[Stored records]

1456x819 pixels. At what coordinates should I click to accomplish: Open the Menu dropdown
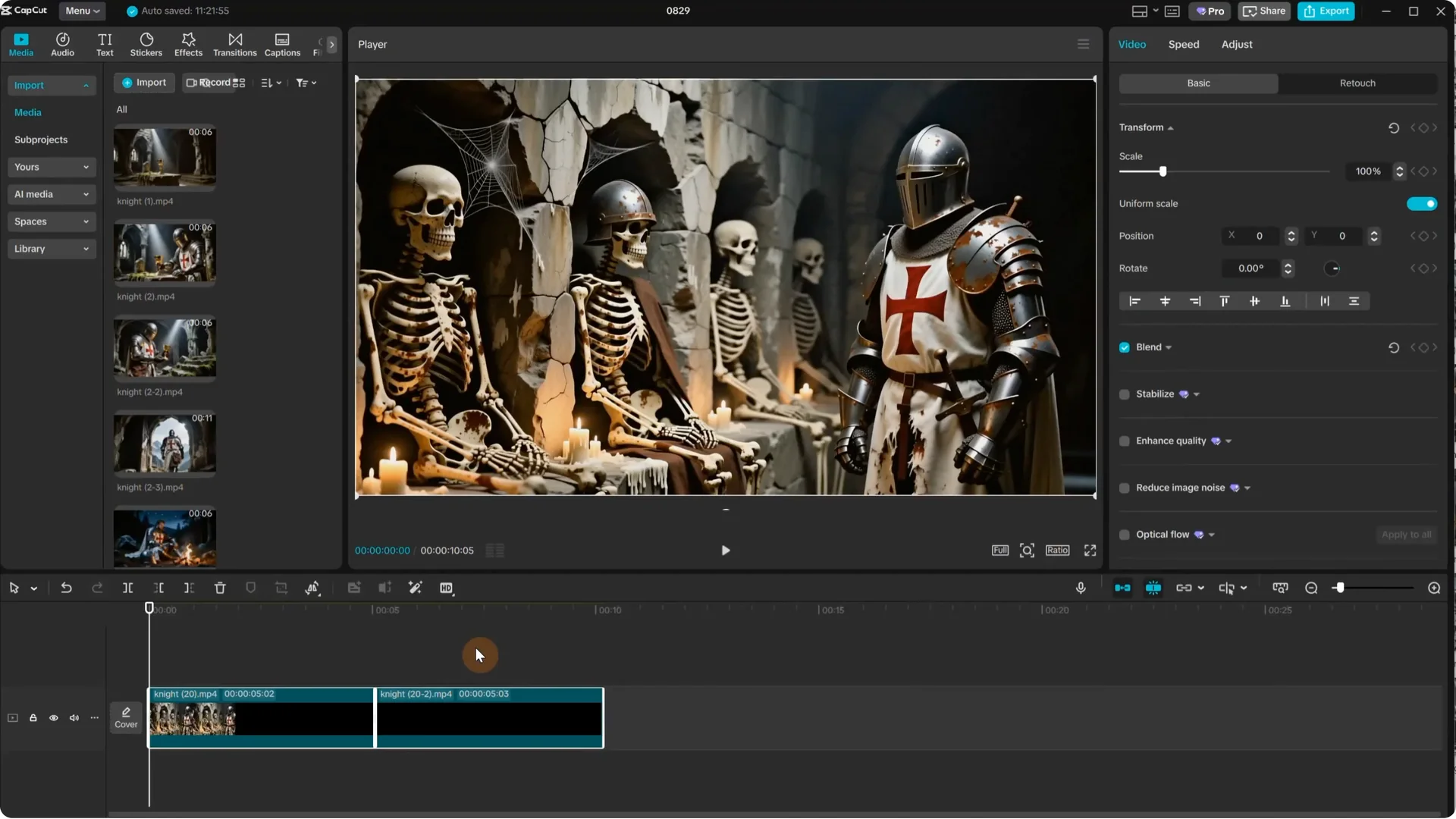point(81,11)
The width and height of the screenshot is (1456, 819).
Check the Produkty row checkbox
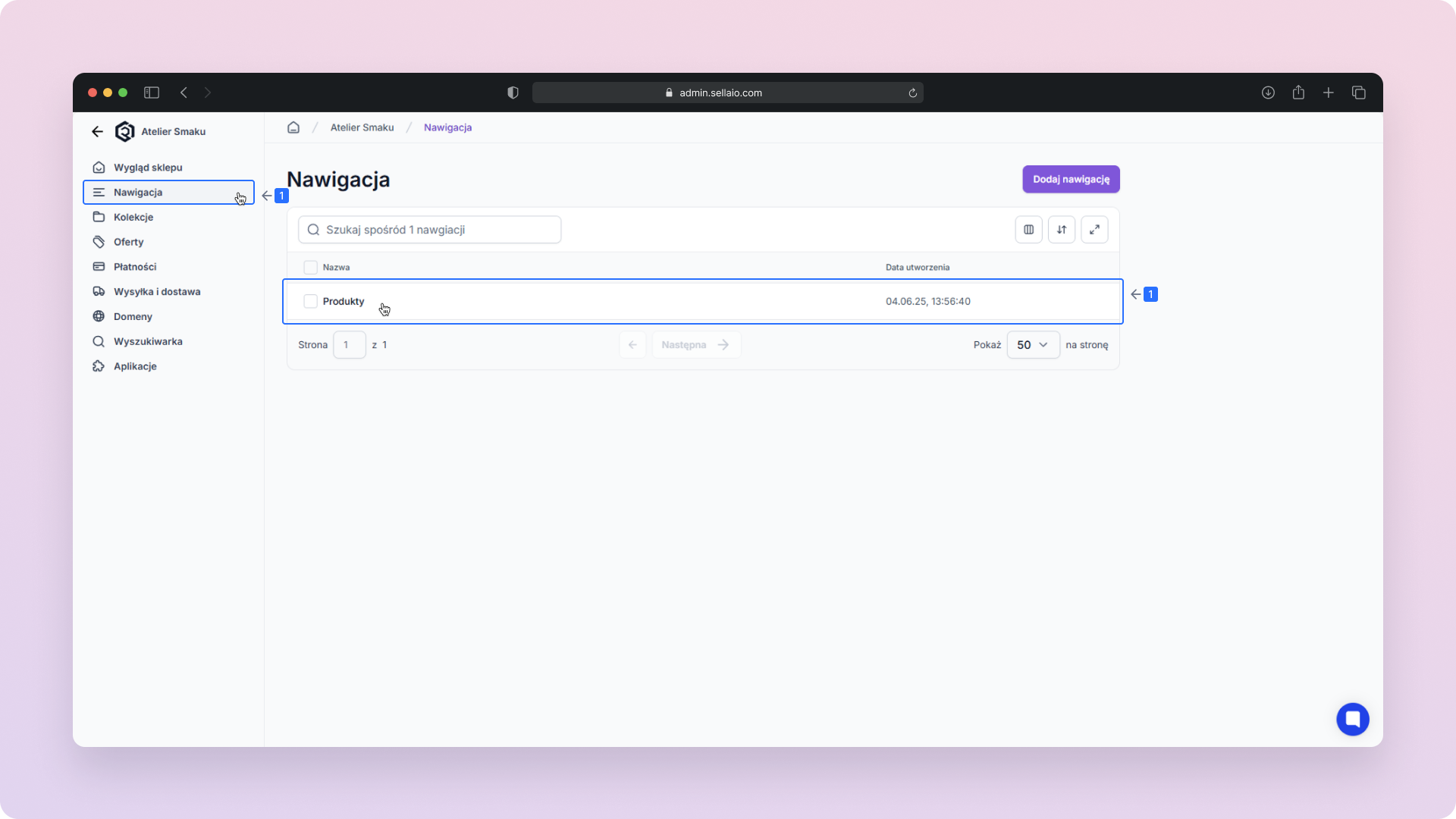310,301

■ The task ■
Without the pictures, restate all of the entries word for word.

■ Exercise result ■
1456x819 pixels. At what coordinates should I click to accomplish: Open the Menu dropdown
point(81,11)
The width and height of the screenshot is (1456, 819).
Check the Produkty row checkbox
310,301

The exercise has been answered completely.